Maybe with our connecting more the writer depression rate will go down. Maybe we’ll be replaced on the top 10 jobs to be depressed with plumbers? They work alone in dark places too, right?

I fed into the belief for years that if I let go of my depression I would be letting go of my creativity. In discovering the opposite my writing has flourished. I am the most content in years and the most productive in my writing. I just finished writing my fifth book and starting a sixth. All sorrow-sober.  That’s in a four-year span, while working part time as a freelancer and managing a family.

My mom, was not the creative type nor could she understand my sadness. She was tough Depression-era farm girl stock. She would say “Just get up and go do something!” That was her fix. Simple but it works for me now. When I find sorrow weighing me down for no reason I do just that. I get up and leave it behind me. It usually works. I know I have too much at stake to lose.

If depressions reigns its ugly head I push it away with positive things. I don’t want that dragon to come back. Its fire only destroys now, it doesn’t breathe life as I once thought.

My Depression Ward Off List
Get outside every day.
Exercise every other day at least.
Connect with people. Even if I don’t feel like it. A 5 minute chat with an old friend can do amazing things to the brain.
Do something. Anything. Go to a new store. Drive to a park and walk. Cook!
Write a list of all the good things in your life and re-visit it regularly.
Get off the computer and do something physical with a friend or family member – play a board game, go biking.
Wait. It will pass, hopefully.
Do NOT feed the dragon. Dragons hurt us.

I know sometimes these actions need to be forced. I know some people need medication to help them live. Having a battle plan helps.

As a writer, do you battle depression or just get the holiday blues? How do you fight it off?

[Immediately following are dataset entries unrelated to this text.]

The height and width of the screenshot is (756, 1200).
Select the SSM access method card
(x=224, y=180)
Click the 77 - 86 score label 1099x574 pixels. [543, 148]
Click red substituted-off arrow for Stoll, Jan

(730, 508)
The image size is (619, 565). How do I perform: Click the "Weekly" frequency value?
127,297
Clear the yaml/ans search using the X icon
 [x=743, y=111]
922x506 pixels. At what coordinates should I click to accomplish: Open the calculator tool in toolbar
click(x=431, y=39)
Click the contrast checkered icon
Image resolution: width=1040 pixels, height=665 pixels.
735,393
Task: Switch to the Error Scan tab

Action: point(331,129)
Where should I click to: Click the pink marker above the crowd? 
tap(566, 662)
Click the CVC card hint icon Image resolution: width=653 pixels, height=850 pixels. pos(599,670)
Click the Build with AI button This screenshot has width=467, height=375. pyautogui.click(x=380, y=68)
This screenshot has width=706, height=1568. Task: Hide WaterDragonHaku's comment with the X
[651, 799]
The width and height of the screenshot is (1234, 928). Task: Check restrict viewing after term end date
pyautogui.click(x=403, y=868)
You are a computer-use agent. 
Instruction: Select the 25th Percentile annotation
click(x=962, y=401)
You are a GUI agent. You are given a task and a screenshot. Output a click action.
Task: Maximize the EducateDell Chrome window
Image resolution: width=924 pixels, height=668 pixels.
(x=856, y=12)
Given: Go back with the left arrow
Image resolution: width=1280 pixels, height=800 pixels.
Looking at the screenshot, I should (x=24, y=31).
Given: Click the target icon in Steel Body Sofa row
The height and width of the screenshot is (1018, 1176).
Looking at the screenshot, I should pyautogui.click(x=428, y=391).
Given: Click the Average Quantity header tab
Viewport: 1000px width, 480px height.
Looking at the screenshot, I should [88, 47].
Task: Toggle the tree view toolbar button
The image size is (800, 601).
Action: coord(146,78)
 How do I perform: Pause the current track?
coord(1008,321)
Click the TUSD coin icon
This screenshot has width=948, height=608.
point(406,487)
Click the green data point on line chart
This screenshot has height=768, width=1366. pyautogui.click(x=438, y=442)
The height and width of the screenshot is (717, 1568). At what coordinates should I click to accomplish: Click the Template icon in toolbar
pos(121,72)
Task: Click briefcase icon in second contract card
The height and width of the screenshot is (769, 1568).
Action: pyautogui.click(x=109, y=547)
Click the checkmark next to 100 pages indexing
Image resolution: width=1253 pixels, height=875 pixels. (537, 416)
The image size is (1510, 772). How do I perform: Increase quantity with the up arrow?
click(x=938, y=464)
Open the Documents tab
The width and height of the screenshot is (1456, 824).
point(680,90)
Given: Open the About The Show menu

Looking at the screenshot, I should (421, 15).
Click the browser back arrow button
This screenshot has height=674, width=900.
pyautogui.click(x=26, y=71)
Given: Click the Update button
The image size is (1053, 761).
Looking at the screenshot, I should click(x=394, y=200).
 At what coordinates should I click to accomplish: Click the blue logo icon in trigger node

4 thoughts on “Writers & Depression: Battling the Holiday Blues

  • Alan Finn

    Great post, Donna. It’s one I can definitely relate to, having recently joined the ranks of full-time writers. I thought the first week of my new life was going to be exciting and productive. Instead, it was frighteningly lonely. By Wednesday, I headed to the local Barnes & Noble, just to be around people again. Thankfully, I’ve gotten better, but it illustrates just how isolated writers can sometimes feel, especially if the words aren’t flowing as well as they should. I’ve already tried many of your tips, and they work!

    • Donna Galanti Post author

      Hi Alan, thanks for sharing! Yes, I can relate to that isolated all alone feeling when I’m home days on end writing. I actually have a wonderful group of women writers I meet with each week at a local Wegman’s Cafe. We write all day, share advice and stories, give support, and eat lunch. It started out as one or two folks and have grown to eight of us. It’s a bright spot in my week to socialize and feel a part of a community. Glad to know you have an action plan too!

    • Donna Galanti Post author

      Catherine, yes, I think having a plan of attack can help. I’m currently under contract for a book due to my publisher 12/30 so have that added stress this holiday season and so utilizing all my tips here – and remembering to not stress out on my family because without them I wouldn’t have such great support!